You are viewing a plain text version of this content. The canonical link for it is here.
Posted to issues@spark.apache.org by "Mateusz Jukiewicz (JIRA)" <ji...@apache.org> on 2018/02/12 08:23:00 UTC
[jira] [Commented] (SPARK-23298) distinct.count on Dataset/DataFrame yields non-deterministic results

    [ https://issues.apache.org/jira/browse/SPARK-23298?page=com.atlassian.jira.plugin.system.issuetabpanels:comment-tabpanel&focusedCommentId=16360415#comment-16360415 ] 

Mateusz Jukiewicz commented on SPARK-23298:
-------------------------------------------

Not sure but seems like it could be related to SPARK-23207

> distinct.count on Dataset/DataFrame yields non-deterministic results
> --------------------------------------------------------------------
>
>                 Key: SPARK-23298
>                 URL: https://issues.apache.org/jira/browse/SPARK-23298
>             Project: Spark
>          Issue Type: Bug
>          Components: Shuffle, SQL, YARN
>    Affects Versions: 2.1.0, 2.2.0
>         Environment: Spark 2.2.0 or 2.1.0
> Java 1.8.0_144
> Yarn version:
> {code:java}
> Hadoop 2.6.0-cdh5.12.1
> Subversion http://github.com/cloudera/hadoop -r 520d8b072e666e9f21d645ca6a5219fc37535a52
> Compiled by jenkins on 2017-08-24T16:43Z
> Compiled with protoc 2.5.0
> From source with checksum de51bf9693ab9426379a1cd28142cea0
> This command was run using /usr/lib/hadoop/hadoop-common-2.6.0-cdh5.12.1.jar{code}
>  
>  
>            Reporter: Mateusz Jukiewicz
>            Priority: Major
>
> This is what happens:
> {code:java}
> /* Exemplary spark-shell starting command 
> /opt/spark/bin/spark-shell \
> --num-executors 269 \
> --conf spark.serializer=org.apache.spark.serializer.KryoSerializer \
> --conf spark.kryoserializer.buffer.max=512m 
> */
> val dataset = spark.read.textFile("/text_dataset.out")

> MATERIAL
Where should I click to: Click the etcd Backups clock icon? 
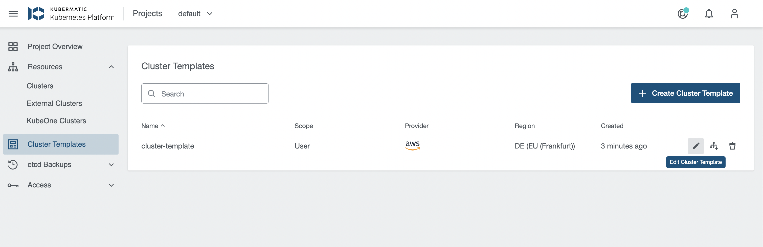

> SET PROBLEM
Answer these from the Spark issue page:
(a) Which issue does the commenter think could be related?
(b) What Java version is listed under the environment?
(c) How many executors does the sample spark-shell starting command request?

> THE COMPLETED TASK
(a) SPARK-23207
(b) 1.8.0_144
(c) 269